Surveys Highlight COVID-19 Impact on Student Mental Health
New research has indicated that many university students in Japan face mental health issues stemming from long periods of lockdown and social distancing to contain the COVID-19 virus, with 60% of student respondents saying they are unhappy at university and face an uncertain future because of an economic downturn due to lockdowns.
Data published in March by the National Federation of University Co-operative Associations indicated that economic concerns from the loss of part-time jobs have affected more than 60% of university students.
The federation’s surveys, conducted during October and November 2020 under the title ‘Campus Life’, revealed a drop of over 20% in student incomes in 2020, which experts contend has had dramatic consequences for young people.
The majority of part-time jobs are in restaurants and in the events industry, which have laid off students to cope with a decline in business from lockdowns and emergency regulations that limited opening hours.
The federation data showed this has contributed to rising angst and despair among students. For example, more than 60% of first-year undergraduate students reported they were not happy at their universities – the highest percentage since 1983 who have expressed this. Students said a lack of friends due to the switch to online classes was most difficult to cope with, followed by feelings of hopelessness about the future.
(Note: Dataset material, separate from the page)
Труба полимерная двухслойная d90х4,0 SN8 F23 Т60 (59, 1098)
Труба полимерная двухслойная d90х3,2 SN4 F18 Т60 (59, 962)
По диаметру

Poorer job prospects for graduates
A lack of job offers for university graduates recorded this March has also raised the need to boost mental health. A 28% drop in job offers overall is expected in March 2022 when the fiscal year ends, according to the Recruit Research Institute, a major hiring company.
Employment opportunities grew only in the telecommunications sector. Rural areas are the worst affected – only 59% of students at universities in western Japan were hired.
The dramatic drop, from an average of 90% of new graduates hired before the pandemic, is shocking for young people, said Koki Ozora, a student at Keio University who launched a counselling service in 2020 to help desperate students. The service matches students with counsellors and provides 24-hour chat services through the year.
“Students don’t have anyone to turn to for help when they feel low,” he told University World News.
Ozora believes last year’s surge in students seeking counselling stems from mental struggles they already faced. The pandemic simply exposed issues such as the lack of help for child abuse and domestic violence in families in Japan, he said.
Loneliness and feeling alone and unwanted in Japanese society are the biggest reason for students to seek counselling, he said. Feelings of hopelessness can lead to serious mental health problems like depression and suicidal thoughts during the lockdowns when universities closed campuses and started online teaching.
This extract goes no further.